(BRIEF): Which lines in the records below contain the string "edits"? Pull each of them out and copy it whole.
# # # # #
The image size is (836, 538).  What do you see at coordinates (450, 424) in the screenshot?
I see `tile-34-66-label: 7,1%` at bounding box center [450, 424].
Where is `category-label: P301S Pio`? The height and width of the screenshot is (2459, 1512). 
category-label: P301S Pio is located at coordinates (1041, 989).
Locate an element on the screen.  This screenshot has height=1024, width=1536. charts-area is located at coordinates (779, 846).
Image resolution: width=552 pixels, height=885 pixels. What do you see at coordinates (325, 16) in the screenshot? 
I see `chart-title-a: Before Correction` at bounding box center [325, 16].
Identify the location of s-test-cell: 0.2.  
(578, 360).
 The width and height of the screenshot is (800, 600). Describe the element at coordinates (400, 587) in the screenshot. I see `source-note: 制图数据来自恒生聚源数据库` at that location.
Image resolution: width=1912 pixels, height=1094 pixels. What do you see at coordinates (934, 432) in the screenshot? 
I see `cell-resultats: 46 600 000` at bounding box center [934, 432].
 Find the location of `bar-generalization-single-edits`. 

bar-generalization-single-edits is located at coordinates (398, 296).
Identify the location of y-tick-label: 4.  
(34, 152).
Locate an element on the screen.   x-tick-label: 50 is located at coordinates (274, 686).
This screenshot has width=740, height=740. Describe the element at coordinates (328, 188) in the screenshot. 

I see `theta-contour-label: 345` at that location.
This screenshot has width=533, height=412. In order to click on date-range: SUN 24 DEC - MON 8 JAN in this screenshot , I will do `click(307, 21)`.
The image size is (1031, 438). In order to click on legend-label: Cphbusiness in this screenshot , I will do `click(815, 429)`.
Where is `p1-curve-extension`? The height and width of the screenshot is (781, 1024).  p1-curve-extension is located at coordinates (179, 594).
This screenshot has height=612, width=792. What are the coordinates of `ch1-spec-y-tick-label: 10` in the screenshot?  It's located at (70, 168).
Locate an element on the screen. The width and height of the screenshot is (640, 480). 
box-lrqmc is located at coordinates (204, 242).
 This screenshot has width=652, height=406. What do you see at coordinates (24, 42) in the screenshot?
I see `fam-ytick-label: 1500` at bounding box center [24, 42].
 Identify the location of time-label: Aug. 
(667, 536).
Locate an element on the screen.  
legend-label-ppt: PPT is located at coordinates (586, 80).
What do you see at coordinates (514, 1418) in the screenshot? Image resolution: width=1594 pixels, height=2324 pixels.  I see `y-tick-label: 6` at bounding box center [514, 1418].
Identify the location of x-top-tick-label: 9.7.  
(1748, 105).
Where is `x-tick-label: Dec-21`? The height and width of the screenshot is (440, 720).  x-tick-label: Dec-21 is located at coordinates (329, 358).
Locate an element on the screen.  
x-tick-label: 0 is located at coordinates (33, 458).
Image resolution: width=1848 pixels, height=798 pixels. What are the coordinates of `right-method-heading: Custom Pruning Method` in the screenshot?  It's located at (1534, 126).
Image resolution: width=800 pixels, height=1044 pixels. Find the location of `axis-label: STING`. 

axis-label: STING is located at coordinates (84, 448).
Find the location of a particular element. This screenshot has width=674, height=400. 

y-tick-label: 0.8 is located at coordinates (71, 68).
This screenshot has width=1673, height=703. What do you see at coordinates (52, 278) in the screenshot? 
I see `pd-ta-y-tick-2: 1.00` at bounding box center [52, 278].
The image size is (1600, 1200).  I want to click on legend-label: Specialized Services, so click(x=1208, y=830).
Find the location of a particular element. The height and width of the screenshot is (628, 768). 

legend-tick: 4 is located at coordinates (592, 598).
# # # # #
(EXERCISE OUTPUT):
 Find the location of `bar-generalization-single-edits`. 
bar-generalization-single-edits is located at coordinates (398, 296).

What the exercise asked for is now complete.